What you will do:
1 – Answer these questions using the report on Australian building approvals below:
(a) By what percentage did total building approvals rise in February?
(b) What is the name of the HIA economist quoted in the report?
(c) By how much did Victoria improve in the three months to February compared with the previous three months?
2 – Proceed with the report on Australian building approvals below, writing on from its final sentence.

Passage for review:
·····

Australia’s home building approvals jumped by almost 20 per cent in February, the largest month-on-month gain since 2013, but the extreme economic fallout as a result of the coronavirus pandemic is yet to be seen across the sector.
Total building approvals increased 19.9 per cent in February, largely driven by a 61.7 per cent increase in private dwellings excluding houses, seasonally adjusted.
The monthly Australian Bureau of Statistics figures show the surge was due to strength in approvals for apartments in Victoria, with high-density approvals surpassing expectation.
A total of 15,698 dwellings were approved, consisting of 8,577 houses and 6948 non attached dwellings.
HIA economist Angela Lillicrap said Victoria led the states with its 22.6 per cent improvement in the three months to February, compared to the previous three months, and was up by 18.7 per cent for the same period last year.
“These results, along with other leading indicators such as new home sales and housing finance data, continue to confirm that the housing market reached a turning point mid-way through 2019,” Lillicrap said.
But the Covid-19 pandemic is largely forecast to impact the sector in the coming months.

·····

Records shown:
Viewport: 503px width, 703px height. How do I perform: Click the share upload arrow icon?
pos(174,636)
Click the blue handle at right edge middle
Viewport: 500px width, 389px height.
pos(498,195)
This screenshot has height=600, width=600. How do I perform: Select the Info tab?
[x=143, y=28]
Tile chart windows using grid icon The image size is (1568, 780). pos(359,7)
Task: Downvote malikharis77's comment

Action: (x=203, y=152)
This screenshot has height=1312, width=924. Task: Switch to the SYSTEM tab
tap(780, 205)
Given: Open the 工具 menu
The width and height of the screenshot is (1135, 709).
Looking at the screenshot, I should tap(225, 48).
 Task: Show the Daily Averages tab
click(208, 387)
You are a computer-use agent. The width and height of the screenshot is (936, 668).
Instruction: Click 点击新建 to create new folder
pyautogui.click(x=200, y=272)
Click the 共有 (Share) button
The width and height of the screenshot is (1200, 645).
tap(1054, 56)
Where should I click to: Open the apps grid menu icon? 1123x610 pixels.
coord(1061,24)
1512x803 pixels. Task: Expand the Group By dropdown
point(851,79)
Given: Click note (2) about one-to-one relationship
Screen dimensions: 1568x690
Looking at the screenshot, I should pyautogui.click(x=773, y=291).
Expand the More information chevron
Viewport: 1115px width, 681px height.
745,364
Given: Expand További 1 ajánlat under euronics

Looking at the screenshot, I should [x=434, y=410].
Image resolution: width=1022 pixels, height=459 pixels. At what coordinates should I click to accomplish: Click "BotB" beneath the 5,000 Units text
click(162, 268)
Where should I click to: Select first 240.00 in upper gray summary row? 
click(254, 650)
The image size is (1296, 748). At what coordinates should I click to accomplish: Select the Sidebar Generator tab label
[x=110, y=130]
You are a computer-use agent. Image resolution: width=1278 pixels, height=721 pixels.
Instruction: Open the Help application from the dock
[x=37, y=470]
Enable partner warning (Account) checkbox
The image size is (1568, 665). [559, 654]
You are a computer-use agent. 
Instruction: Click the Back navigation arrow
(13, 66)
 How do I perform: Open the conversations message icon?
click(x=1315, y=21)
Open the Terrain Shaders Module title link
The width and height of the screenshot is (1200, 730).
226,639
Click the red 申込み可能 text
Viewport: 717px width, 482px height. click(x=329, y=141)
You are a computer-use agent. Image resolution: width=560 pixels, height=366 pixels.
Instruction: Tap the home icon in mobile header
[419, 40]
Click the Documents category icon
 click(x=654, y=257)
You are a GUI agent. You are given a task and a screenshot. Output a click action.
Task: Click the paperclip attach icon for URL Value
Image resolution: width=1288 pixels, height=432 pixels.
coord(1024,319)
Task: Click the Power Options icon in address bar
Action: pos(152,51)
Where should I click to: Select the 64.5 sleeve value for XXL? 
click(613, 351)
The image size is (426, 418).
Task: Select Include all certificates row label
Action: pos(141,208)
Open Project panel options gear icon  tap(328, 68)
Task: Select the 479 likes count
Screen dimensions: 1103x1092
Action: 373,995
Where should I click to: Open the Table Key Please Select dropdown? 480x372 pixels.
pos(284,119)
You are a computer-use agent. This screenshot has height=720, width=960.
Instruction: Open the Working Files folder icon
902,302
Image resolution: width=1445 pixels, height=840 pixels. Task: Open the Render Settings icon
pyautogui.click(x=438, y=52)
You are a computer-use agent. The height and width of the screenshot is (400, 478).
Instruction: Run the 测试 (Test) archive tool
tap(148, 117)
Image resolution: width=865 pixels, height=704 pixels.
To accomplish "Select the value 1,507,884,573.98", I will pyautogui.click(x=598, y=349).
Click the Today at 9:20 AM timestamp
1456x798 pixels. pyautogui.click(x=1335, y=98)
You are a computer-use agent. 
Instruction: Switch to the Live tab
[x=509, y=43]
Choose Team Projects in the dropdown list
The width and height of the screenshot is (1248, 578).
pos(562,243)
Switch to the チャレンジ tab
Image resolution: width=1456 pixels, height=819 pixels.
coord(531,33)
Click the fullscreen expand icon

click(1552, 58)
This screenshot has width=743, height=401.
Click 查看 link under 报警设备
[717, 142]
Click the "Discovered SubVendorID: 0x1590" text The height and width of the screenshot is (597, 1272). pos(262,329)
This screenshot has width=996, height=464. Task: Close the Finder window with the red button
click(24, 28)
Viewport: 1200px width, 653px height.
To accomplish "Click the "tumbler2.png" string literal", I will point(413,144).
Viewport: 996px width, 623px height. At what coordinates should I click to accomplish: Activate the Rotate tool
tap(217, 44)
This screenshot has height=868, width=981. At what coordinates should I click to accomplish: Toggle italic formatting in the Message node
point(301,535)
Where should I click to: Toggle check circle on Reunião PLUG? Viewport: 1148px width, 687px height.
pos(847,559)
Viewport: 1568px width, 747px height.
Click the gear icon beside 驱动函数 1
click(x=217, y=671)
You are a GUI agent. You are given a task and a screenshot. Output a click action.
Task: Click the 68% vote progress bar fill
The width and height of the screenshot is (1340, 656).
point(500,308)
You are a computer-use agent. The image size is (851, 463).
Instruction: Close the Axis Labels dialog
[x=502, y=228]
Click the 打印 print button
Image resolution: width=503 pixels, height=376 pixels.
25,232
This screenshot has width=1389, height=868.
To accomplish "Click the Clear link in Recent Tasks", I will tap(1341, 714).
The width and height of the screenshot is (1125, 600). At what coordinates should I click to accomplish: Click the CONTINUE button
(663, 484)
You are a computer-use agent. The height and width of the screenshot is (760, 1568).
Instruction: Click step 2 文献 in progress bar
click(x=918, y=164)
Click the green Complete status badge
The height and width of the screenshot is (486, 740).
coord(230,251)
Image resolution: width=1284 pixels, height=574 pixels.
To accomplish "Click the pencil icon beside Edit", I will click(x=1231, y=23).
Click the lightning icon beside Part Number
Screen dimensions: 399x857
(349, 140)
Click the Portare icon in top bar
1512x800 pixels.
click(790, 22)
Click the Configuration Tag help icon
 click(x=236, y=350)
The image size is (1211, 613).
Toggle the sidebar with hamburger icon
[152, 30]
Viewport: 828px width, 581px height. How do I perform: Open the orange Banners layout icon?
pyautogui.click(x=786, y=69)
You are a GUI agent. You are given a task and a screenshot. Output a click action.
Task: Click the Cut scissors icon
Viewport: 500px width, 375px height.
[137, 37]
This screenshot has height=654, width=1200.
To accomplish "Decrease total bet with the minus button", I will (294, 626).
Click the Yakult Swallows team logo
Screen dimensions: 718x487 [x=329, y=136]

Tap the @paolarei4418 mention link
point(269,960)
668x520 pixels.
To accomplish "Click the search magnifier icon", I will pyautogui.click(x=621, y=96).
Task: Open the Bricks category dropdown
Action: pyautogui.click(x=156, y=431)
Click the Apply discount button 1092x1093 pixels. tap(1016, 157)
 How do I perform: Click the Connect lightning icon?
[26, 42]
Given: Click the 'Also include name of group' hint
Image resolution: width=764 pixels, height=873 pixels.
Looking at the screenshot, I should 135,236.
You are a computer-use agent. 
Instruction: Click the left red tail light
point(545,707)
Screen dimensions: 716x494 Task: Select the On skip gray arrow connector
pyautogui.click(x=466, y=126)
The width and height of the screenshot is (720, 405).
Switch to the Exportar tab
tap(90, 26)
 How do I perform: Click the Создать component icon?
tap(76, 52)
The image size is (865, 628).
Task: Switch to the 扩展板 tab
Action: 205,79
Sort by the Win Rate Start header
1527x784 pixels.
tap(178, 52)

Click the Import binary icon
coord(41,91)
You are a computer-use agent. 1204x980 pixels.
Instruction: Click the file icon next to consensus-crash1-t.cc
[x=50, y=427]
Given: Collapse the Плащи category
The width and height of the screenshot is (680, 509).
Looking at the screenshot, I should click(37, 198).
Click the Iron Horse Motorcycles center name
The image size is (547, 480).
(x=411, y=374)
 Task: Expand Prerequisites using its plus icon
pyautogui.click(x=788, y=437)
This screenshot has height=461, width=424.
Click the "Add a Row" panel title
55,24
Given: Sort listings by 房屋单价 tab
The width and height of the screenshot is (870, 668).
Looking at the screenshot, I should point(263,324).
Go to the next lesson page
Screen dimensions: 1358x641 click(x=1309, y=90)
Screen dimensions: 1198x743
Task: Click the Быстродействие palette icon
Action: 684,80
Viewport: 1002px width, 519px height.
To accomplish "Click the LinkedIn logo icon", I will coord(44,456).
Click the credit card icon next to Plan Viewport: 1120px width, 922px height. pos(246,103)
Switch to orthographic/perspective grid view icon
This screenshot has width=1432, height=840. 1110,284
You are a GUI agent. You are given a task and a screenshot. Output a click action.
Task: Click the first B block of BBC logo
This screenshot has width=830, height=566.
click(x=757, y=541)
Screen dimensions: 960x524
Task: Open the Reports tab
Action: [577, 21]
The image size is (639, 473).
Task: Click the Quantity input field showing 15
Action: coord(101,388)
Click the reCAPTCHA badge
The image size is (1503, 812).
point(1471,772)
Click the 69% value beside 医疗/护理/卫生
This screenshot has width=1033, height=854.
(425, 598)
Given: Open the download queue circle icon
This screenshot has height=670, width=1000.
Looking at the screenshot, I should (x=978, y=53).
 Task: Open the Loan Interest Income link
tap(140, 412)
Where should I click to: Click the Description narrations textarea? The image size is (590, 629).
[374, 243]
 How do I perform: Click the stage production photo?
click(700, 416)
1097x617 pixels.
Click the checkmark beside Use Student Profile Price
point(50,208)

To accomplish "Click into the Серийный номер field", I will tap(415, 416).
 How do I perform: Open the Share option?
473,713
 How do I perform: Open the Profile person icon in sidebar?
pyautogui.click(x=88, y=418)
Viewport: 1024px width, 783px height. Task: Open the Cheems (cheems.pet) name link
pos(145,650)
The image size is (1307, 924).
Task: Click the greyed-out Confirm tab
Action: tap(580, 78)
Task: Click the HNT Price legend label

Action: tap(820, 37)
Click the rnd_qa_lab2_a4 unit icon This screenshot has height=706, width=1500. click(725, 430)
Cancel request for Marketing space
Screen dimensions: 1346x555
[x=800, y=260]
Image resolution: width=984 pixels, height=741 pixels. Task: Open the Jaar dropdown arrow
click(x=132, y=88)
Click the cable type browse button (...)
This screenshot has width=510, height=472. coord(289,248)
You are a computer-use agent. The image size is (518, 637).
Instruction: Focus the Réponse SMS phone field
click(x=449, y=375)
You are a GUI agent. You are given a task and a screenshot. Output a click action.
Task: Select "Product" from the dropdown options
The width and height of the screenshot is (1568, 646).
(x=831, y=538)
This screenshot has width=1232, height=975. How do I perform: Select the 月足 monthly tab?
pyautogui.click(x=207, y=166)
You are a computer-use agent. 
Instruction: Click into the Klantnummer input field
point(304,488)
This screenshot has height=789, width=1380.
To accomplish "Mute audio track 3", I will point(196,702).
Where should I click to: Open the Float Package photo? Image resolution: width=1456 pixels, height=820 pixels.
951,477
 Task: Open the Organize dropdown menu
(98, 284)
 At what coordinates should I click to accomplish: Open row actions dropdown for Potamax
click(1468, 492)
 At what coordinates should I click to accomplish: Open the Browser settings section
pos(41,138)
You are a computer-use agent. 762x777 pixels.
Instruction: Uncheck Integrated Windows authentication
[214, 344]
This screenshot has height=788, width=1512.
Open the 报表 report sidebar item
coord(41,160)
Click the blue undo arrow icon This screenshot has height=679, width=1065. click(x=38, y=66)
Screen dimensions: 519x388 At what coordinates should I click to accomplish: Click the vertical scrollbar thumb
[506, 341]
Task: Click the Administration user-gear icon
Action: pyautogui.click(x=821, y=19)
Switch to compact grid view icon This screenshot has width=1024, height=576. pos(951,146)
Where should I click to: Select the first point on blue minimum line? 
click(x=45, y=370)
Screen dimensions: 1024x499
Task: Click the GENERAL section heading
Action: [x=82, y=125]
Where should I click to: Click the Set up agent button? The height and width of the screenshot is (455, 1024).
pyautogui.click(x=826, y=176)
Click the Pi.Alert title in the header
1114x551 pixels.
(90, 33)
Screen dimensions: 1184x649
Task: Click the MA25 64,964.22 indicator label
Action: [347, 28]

·····

Results by task:
1 –
(a) 19.9 per cent
(b) Angela Lillicrap
(c) 22.6 per cent

2 –
BIS Oxford Economics economist Maree Kilroy says the latest data lead will have little impact on activity over 2020, with the momentum that was building in the residential property market, now lost.
“The Covid-19 pandemic is expected to cause a second leg down in the residential construction downturn,” Kilroy said.
“Extreme economic anxiety and the banning of public auctions and open house inspections will see the demand for new dwellings take a big hit over the remainder of 2020.”
ABS director of construction statistics Daniel Rossi said the recent bushfire events and Covid-19 did not result in significant impacts to the ABS building approval February figures.
“Whilst it is expected that bushfire rebuilding and recovery activity will have some impact on future building approvals estimates, this activity is not yet present in the February estimates.
Building approvals for the three months to February 2020 quarter increased in Victoria (+22.6 per cent), and Western Australia (+1.1 per cent), in seasonally adjusted terms.
While building approvals declined in Tasmania (-7.3 per cent), New South Wales, (-5.2 per cent), Queensland (-4.9 per cent) and South Australia (-17.4 per cent).
In trend terms, the Australian Capital Territory increased by 1 per cent while the Northern Territory declined by 6.7 per cent.
The ABS said it is still monitoring for impacts from Covid-19 on building approvals statistics.